-------- Trecho da página --------

Tuesday, 26 de November de 2024 ISSN 1519-7670 - Ano 24 - nº 1315

Infiltrados, roubos e furtos, mosca azul

O coordenador da sucursal do Rio de Janeiro da Folha de S. Paulo, Sergio Costa, publicou na segunda-feira um texto chamado “Infiltrados”. Diz, a certa altura:


Se antes da ofensiva das milícias já estava difícil identificar os limites entre o banditismo e a ação de certos policiais e políticos, agora ficou quase impossível. O crime até hoje não esclarecido de um policial que chefiava a milícia mais antiga do Rio, na favela de Rio das Pedras, é emblemático. A viúva acusou um vereador. O vereador foi cabo eleitoral para deputado federal do filho do prefeito -um entusiasta das ações das milícias. O assassinado, por sua vez, fez campanha em seus domínios para o ex-secretário de Segurança e foi assessor do chefe da Polícia Civil no fim do governo anterior. Essas ligações nada provam. O que impressiona é a desenvoltura com que certos personagens envolvidos até o pescoço com o submundo transitam por gabinetes de todos os níveis”.

--------

§ **Requisito**
Prossiga o texto sobre as milícias no Rio de Janeiro a partir da última frase. Os dados que vêm depois não têm papel nenhum aqui.

-------- Dados apresentados --------

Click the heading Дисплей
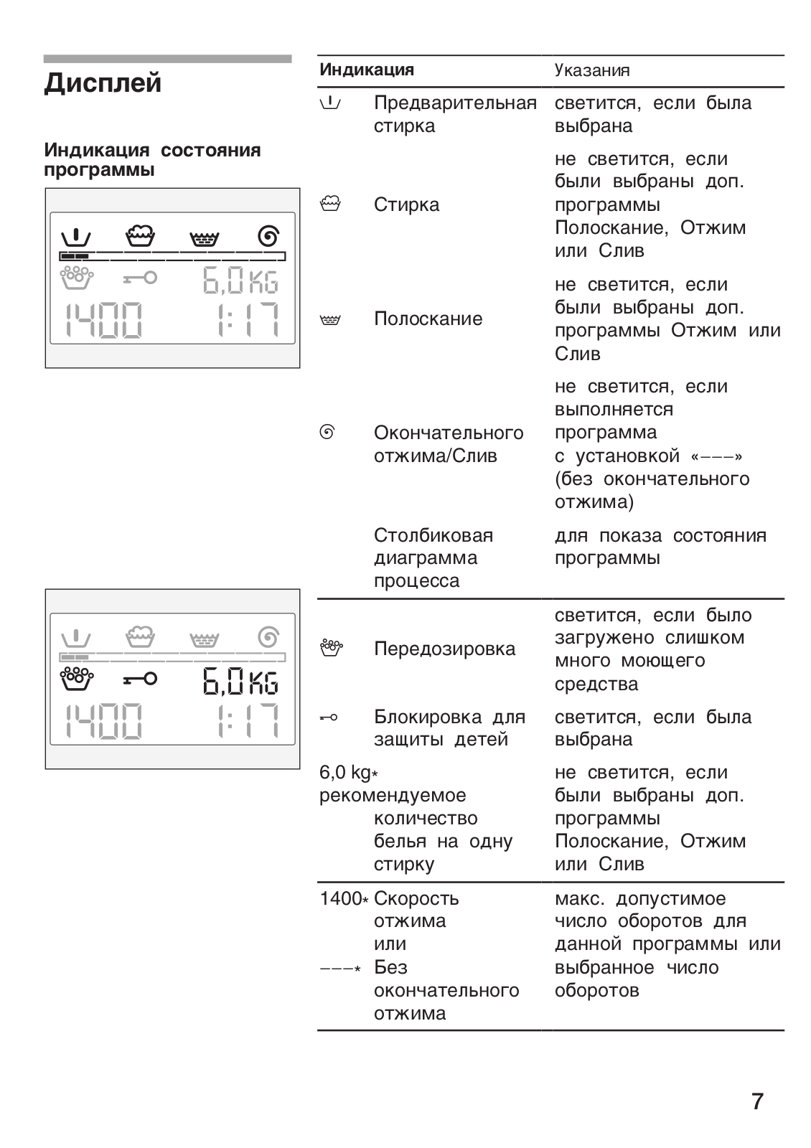click(x=103, y=83)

--------

§ **Resposta escrita**
Até hoje, quarta-feira, nenhuma repercussão.


Costa deu entrevista ontem (20/3) ao Observatório da Imprensa. Essa consciência aguda da ligação entre o crime e quem deveria combatê-lo – feitas as indispensáveis ressalvas quanto à existência de bons e maus policiais – aparece condensada numa piada que o veterano jornalista de Polícia Luarlindo Ernesto criou, lembrada pelo coordenador da sucursal da Folha: “Não tem nome mais adequado para uma delegacia do que Divisão… de Roubos e Furtos”. A relação de polícia com política fica evidente na facilidade com que autoridades arranjam tempo para dar entrevistas a emissoras de televisão. Mídia é exposição, meio caminho andado para se apresentar aos eleitores.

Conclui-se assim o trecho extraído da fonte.